Girls are hidden away so society can pretend they do not exist, and their babies can be absorbed into more acceptable families. Shame works as a form of punishment, even before any official punishment occurs.

The more Baker is told to hide, the more she understands that silence benefits the people protecting appearances, not the girls who are suffering.

Female Solidarity and Resistance

The strongest support Baker receives comes from other girls and women who understand parts of her struggle, even when they are imperfect or afraid themselves. May first represents escape from Baker’s controlled life, but later becomes part of Baker’s path toward real choice.

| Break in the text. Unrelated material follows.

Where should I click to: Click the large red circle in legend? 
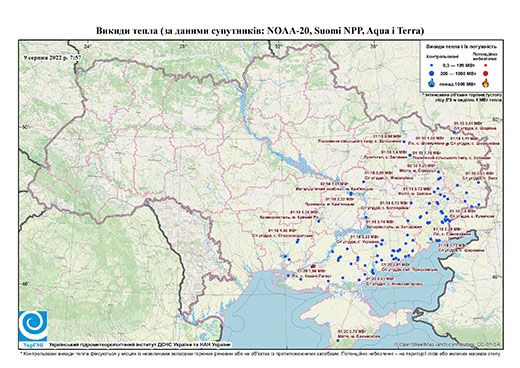tap(486, 74)
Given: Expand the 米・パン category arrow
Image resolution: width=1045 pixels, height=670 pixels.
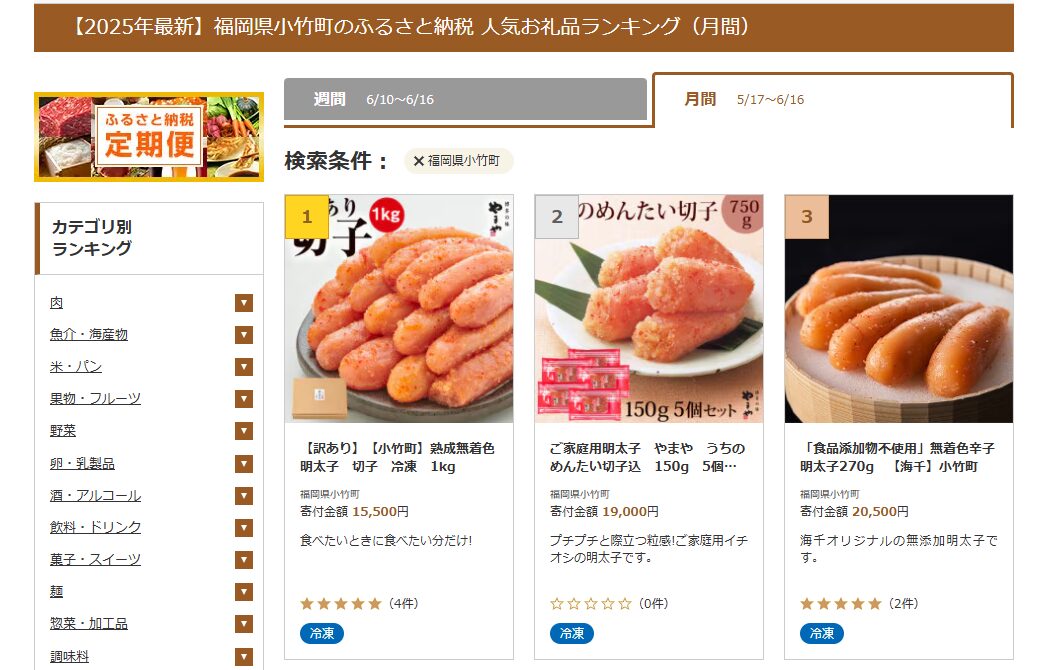Looking at the screenshot, I should (x=244, y=367).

Michelle is especially important because her pain reveals what can happen when girls are pressured into surrendering their children without genuine consent. Through Michelle, Baker sees that obedience may not bring peace; it may create lasting regret.

The bond between the girls at the maternity home matters because they recognize each other as people, not problems to be solved. Their conversations and shared fears give Baker the courage to question the system around her.

Resistance here is not shown as a dramatic speech, but as a series of choices: refusing to accept lies, planning an escape, seeking help, and finally facing the truth of motherhood directly. Female solidarity gives Baker the strength to imagine a future beyond the one others prepared for her.